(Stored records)
━━━━
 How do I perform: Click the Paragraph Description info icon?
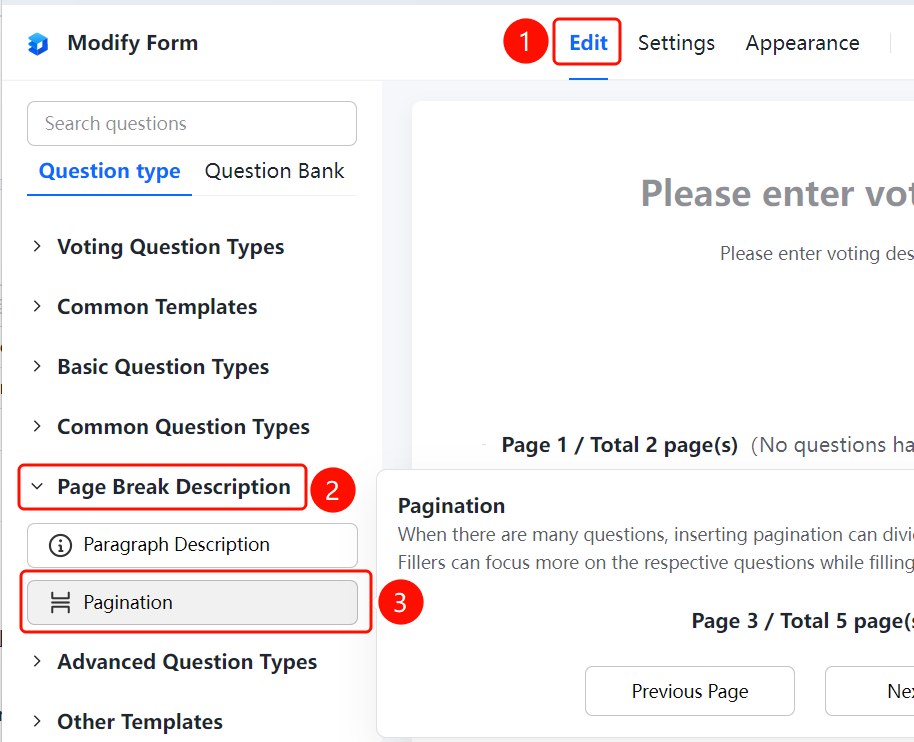click(61, 546)
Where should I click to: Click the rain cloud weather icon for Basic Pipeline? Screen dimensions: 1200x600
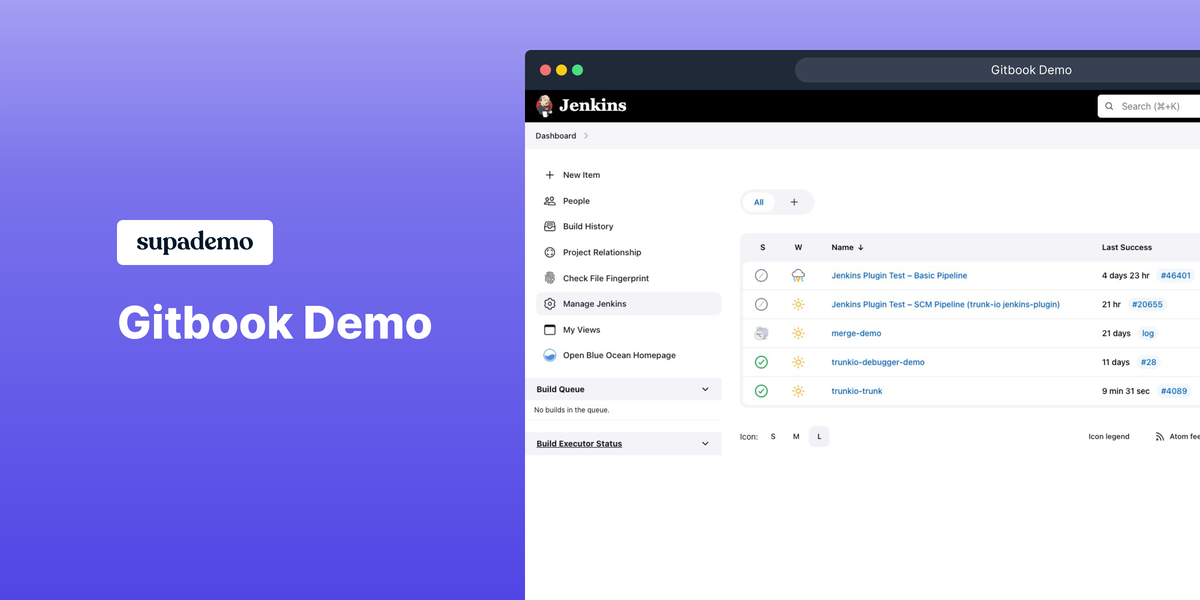pyautogui.click(x=797, y=275)
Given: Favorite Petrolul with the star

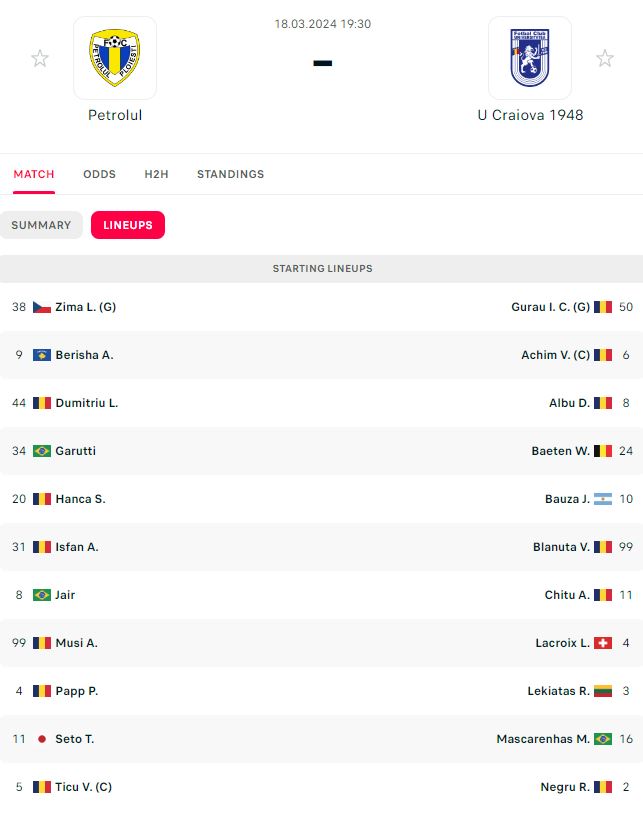Looking at the screenshot, I should (x=40, y=58).
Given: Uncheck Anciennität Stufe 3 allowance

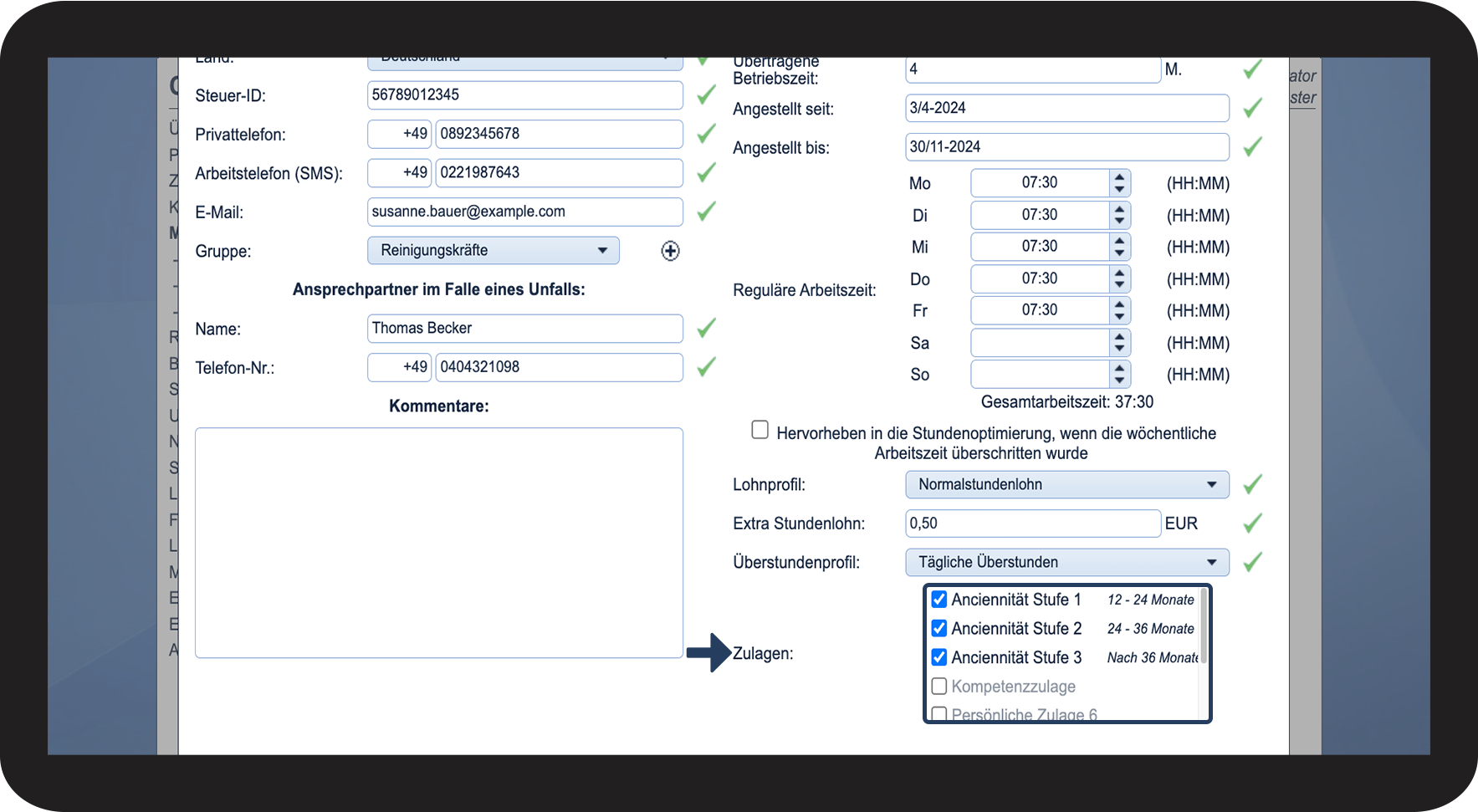Looking at the screenshot, I should coord(939,657).
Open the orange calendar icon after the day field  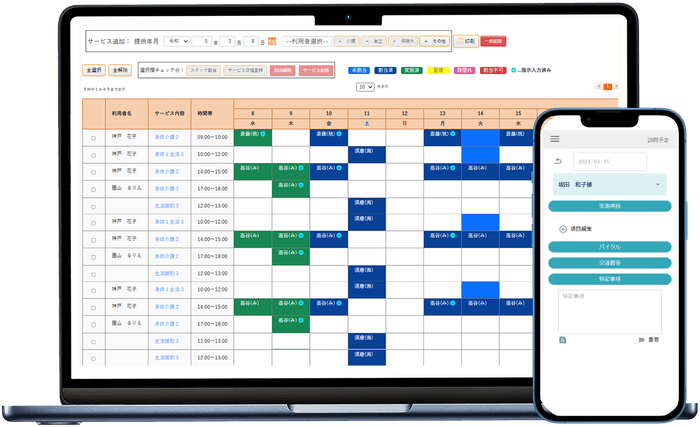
━━━━
• _Assigned task_
When you repeat the lines above, keep them exact and leave out each image they contain.

• _Task response_
 How do I perform: Click the Paragraph Description info icon?
click(61, 546)
Where should I click to: Click the rain cloud weather icon for Basic Pipeline? Screen dimensions: 1200x600
pyautogui.click(x=797, y=275)
Given: Favorite Petrolul with the star

Looking at the screenshot, I should (x=40, y=58).
Given: Uncheck Anciennität Stufe 3 allowance

Looking at the screenshot, I should coord(939,657).
Open the orange calendar icon after the day field  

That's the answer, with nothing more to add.